Blog

2

Łosoś w galarecie na bezglutenowej wieczerzy

22/12/2014

Łosoś w galarecie na bezglutenowej wieczerzy

22/12/2014

Drukuj
UDOSTĘPNIJ

W moim rodzinnym domu na świątecznym stole zawsze pojawiała się galaretka z rybą lub z mięsem. To tradycja, którą z przyjemnością pielęgnuję w naszym bezglutenowym domu.

Na Boże Narodzenie każdego roku przygotowuję galaretkę z łososiem, bo nie wszystkie dzieci lubią karpia i nie wszyscy mają cierpliwość do wybierania ości :).

 

 

 

 

 

SONY DSCSkładniki:

– około 150 g świeżej lub mrożonej ryby (łosoś, miruna, dowolny filet);

– marchew, seler, pietruszka, łodygi pietruszki  – do ugotowania wywaru;

– sól, pieprz;

– bezglutenowa przyprawa do ryb;

– jajko ugotowane na twardo;

– 2 łyżeczki żelatyny bez śladowych ilości glutenu;

– do ozdoby: zielony groszek, oliwki, zielony pieprz, pomidory koktajlowe itp;

 

 

 

 

 

SONY DSCRybę umyłam, odcięłam skórę  z łososia, osuszyłam mięso. Posypałam przyprawami, skropiłam sokiem z cytryny. Warzywa włożyłam do garnka z zimną wodą i ugotowałam wywar. Dodałam przyprawy.

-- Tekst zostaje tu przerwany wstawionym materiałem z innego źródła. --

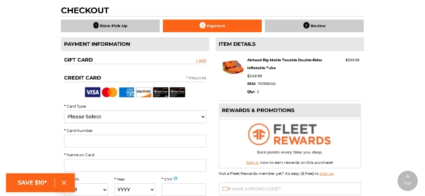The height and width of the screenshot is (196, 425).
Task: Open the expiration Month dropdown
Action: (91, 190)
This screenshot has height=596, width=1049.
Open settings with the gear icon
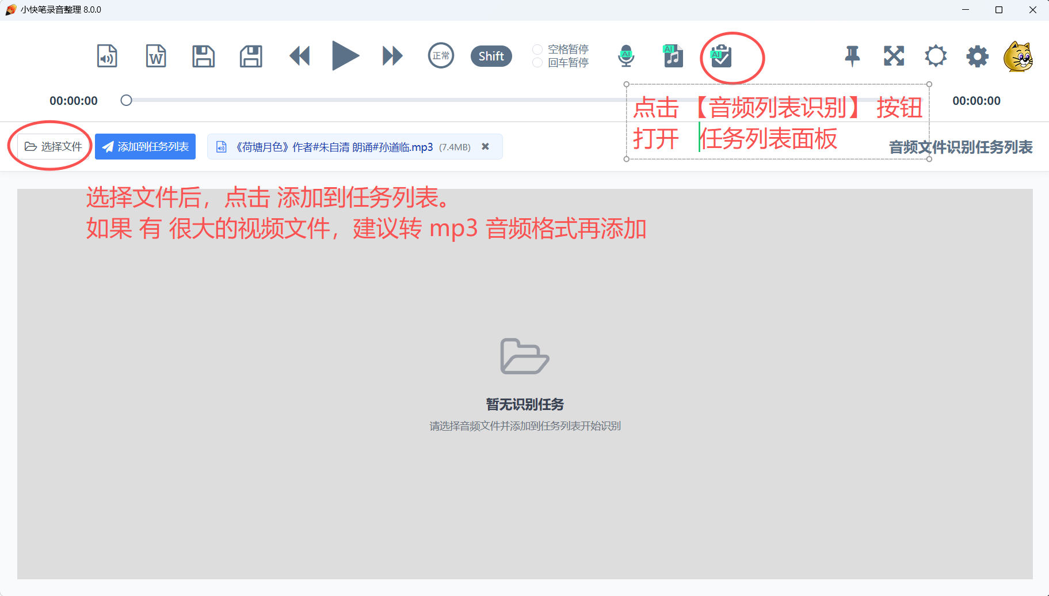[x=977, y=56]
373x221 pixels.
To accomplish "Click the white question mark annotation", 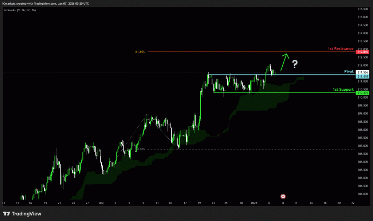I will click(x=295, y=64).
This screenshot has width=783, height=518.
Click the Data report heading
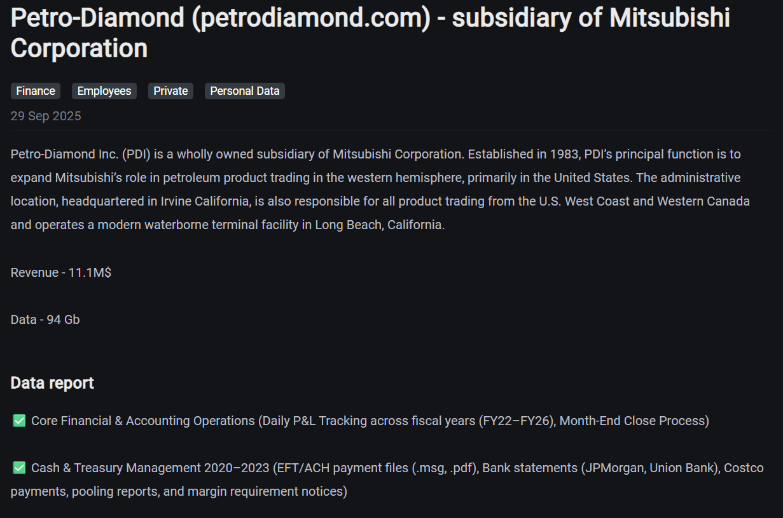tap(52, 383)
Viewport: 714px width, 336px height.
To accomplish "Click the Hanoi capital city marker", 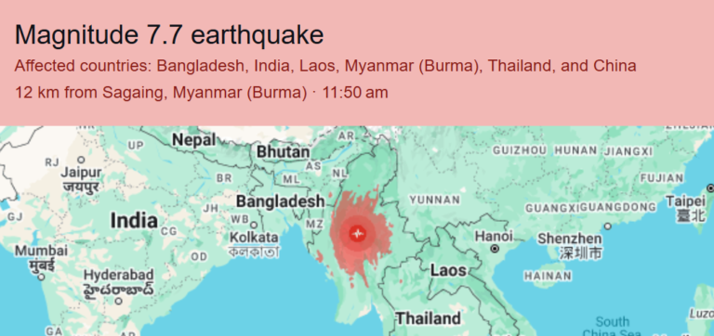I will coord(495,249).
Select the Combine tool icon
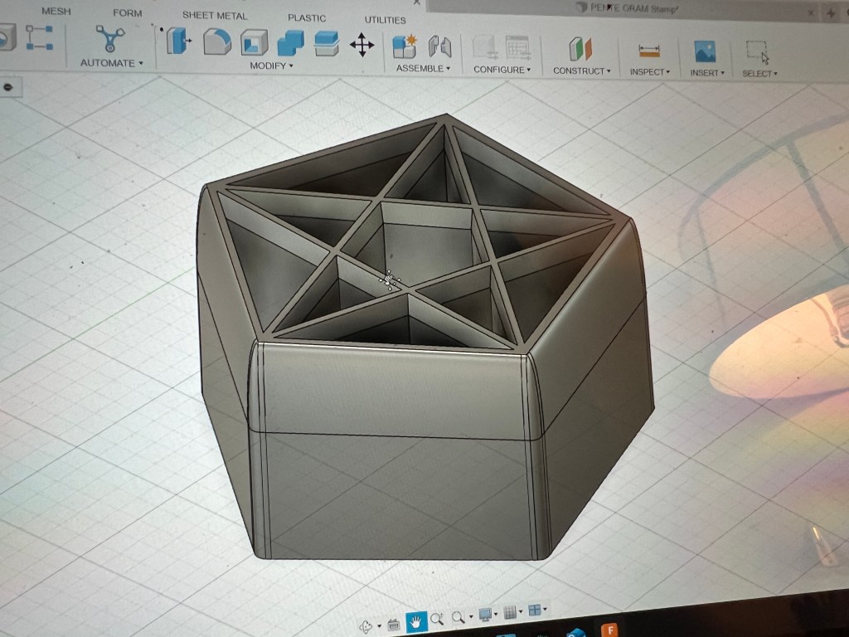849x637 pixels. tap(290, 42)
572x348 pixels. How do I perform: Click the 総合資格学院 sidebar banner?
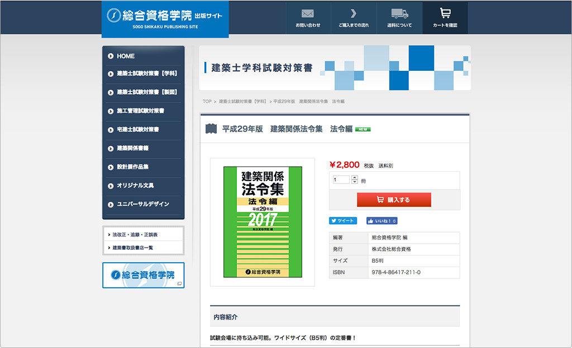pyautogui.click(x=143, y=275)
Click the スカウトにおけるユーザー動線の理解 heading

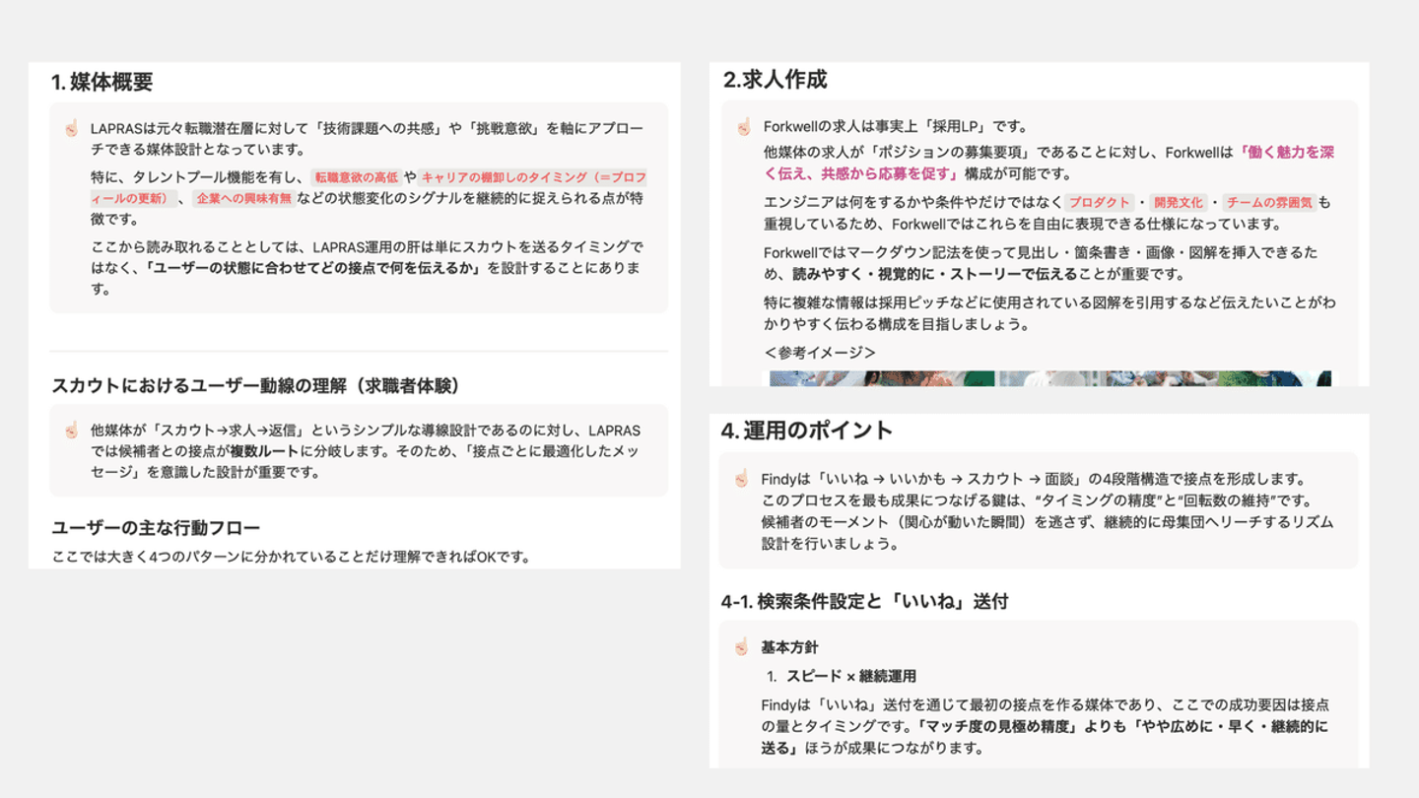[256, 385]
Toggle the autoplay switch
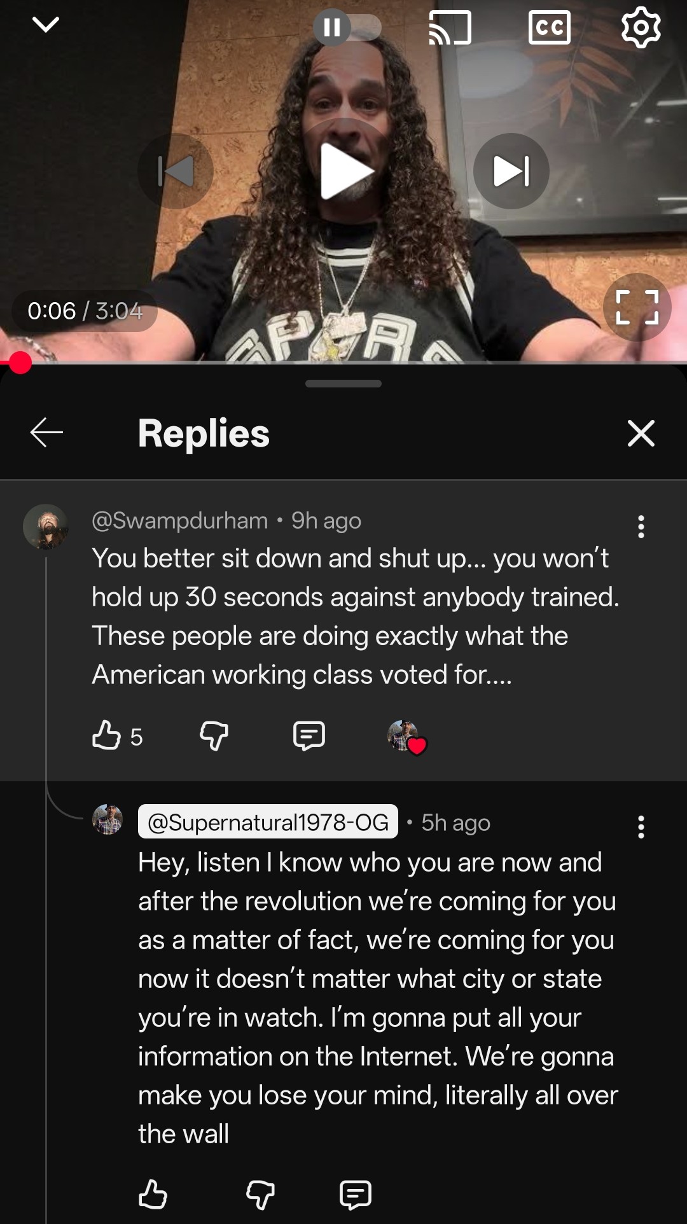The width and height of the screenshot is (687, 1224). pyautogui.click(x=347, y=27)
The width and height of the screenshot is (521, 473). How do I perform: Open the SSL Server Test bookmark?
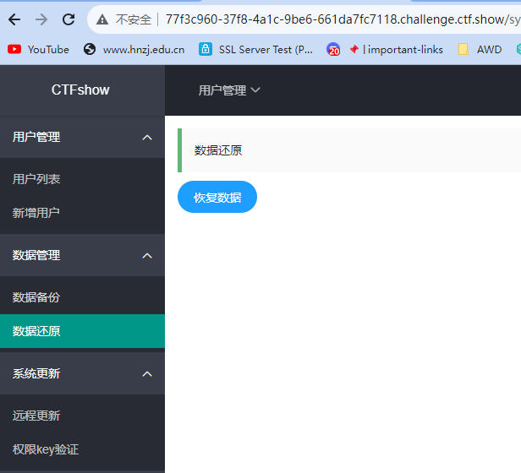click(x=255, y=50)
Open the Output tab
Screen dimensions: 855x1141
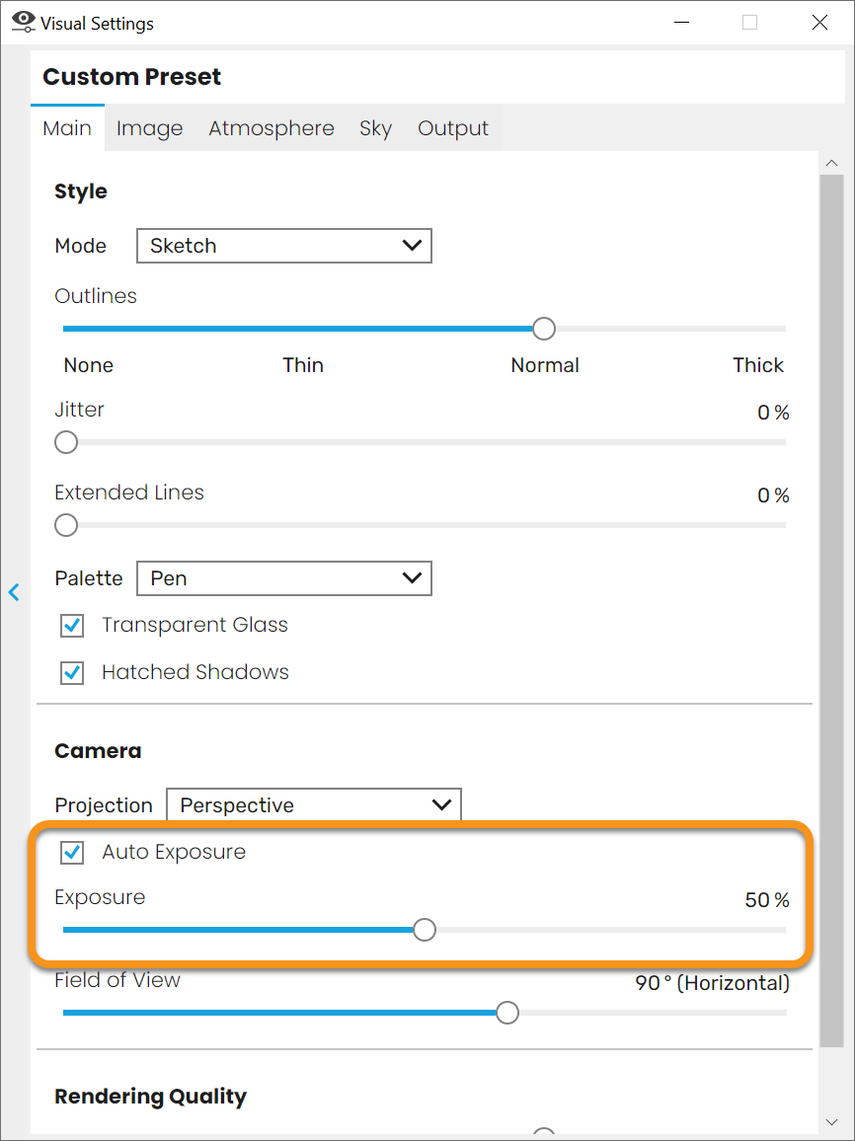[452, 128]
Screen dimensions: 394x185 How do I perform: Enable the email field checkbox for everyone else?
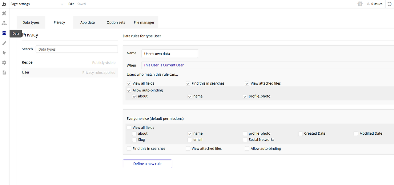[190, 140]
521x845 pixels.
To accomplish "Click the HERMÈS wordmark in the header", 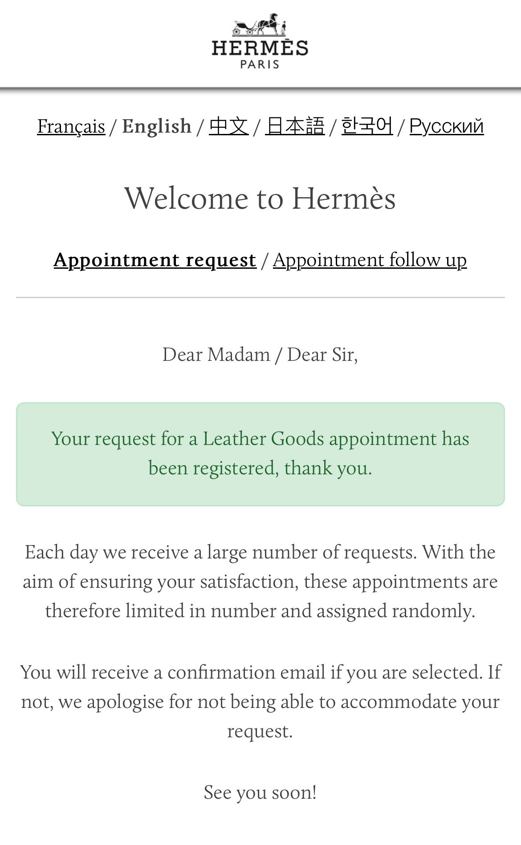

Gdy warzywa były prawie miękkie, delikatnie ułożyłam na nich rybę, by ugotowała się na parze. Po 15 minutach była gotowa.

 

 

 

 

 

SONY DSCDelikatnie wyjęłam rybę na talerz, odcedziłam i doprawiłam wywar (nie bawiłam się w klarowanie). W pół litra gorącego wywaru rozpuściłam 2 łyżeczki żelatyny. gdy wywar stygł, w półmisku ułożyłam rybę oraz warzywa i jajko pokrojone na ćwiartki. Na końcu wlałam ostudzony wywar i wstawiłam półmisek na kilka godzin do lodówki.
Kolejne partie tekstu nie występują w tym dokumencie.